◆ **DATA FOR REVIEW**:

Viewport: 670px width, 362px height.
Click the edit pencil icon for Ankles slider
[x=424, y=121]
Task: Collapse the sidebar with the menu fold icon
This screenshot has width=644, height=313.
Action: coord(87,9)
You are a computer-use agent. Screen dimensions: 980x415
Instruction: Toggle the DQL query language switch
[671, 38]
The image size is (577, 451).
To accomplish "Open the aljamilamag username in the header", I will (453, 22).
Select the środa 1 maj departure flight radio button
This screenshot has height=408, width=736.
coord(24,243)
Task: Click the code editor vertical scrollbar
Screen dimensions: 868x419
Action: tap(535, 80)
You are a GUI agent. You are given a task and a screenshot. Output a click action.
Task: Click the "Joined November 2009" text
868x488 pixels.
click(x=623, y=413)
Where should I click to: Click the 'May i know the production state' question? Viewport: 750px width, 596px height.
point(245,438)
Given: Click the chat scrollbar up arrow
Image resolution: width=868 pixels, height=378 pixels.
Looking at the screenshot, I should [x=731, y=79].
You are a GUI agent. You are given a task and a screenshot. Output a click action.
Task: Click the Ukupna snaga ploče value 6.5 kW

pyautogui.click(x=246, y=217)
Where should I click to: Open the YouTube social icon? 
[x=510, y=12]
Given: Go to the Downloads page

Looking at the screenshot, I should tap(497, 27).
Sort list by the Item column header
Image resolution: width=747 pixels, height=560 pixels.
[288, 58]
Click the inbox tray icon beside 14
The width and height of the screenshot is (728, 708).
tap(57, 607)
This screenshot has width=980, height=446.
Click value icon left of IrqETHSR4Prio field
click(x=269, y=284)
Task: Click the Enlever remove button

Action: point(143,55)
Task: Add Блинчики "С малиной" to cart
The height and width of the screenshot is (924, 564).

◆ **PROBLEM TO SOLVE**: Reproduce, character for character, only the lines of the preceding data that start at the line with "This screenshot has height=408, width=736." and end at the line with "Given: Click the chat scrollbar up arrow", both included.

◆ **RESPONSE TO THE EXERCISE**:
This screenshot has height=408, width=736.
coord(24,243)
Task: Click the code editor vertical scrollbar
Screen dimensions: 868x419
Action: tap(535, 80)
You are a GUI agent. You are given a task and a screenshot. Output a click action.
Task: Click the "Joined November 2009" text
868x488 pixels.
click(x=623, y=413)
Where should I click to: Click the 'May i know the production state' question? Viewport: 750px width, 596px height.
point(245,438)
Given: Click the chat scrollbar up arrow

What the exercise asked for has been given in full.